徳川三百年の大平の源は
インドのガンジー翁は無抵抗・無防備でインドの独立を勝ち取った。無抵抗・無防備で……。これと似た例として、日本の政治家の中で言うならば、まあ、徳川家康公ということになると思うんですね。昔から、徳川家康公はタヌキ親父だなんて言われてた。ところが、山岡荘八さんが小説「徳川家康」を書いた。
山岡荘八という人は、その名のごとく陰陽に入ったすばらしい因縁の人だけに、もう歴史を調べに調べ抜いて、事実を追求し抜いて本当のことを書いた。ウソッぱちを書いたのでは、とても本は売れない。そうしたら徳川家康の評価がまるで変わってしまった。

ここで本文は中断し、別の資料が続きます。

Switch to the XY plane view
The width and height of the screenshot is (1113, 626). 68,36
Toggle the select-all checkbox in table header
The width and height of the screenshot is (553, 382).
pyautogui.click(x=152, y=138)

世界中を見回しても、300年も大平の世を維持し続けた政治家というのはいないんですよ。本当に……。日本の、あの戦国時代を一変して、大平の時代を300年も維持させた。こういう政治家は、徳川家康を除いては世界にいない。まあ、世界一の政治家であったと言ってもいいと思うんです。
その大平の世は、どうして保てたのかと言いますと、家康公は天下を取ってから、毎日毎日「南無阿弥陀仏」を日記のように、今日は三百遍、今日は五百遍と書いておられた。それほど信心深い人だった。百遍の日もあれば三百遍の日もあったそうであります。多い日と少ない日とがあったそうですが、その日は何月何日だったとちゃんと書いていたそうであります。朝起きるというと暇さえあれば「南無阿弥陀仏」と書いていたというんですね。このように、徳川年の大平の世というものは、実は家康公の信仰心に源があったんですね。
日本も、戦国時代の頃には、たくさんの殿さまがいたわけですから、日本各地で戦争という不幸が起きる。ところが、家康公は稲刈が終わり穫入れが終わらないと、戦を絶対にしかけなかった。また、どうしてもしなければならない時以外には戦はしなかった。戦をしても、とにかく田んぼの稲を踏んづけてダメにするようなことは絶対にしてはいかんと、そういうことだったそうであります。家康公は、冷静にそこまで気を配られていた……。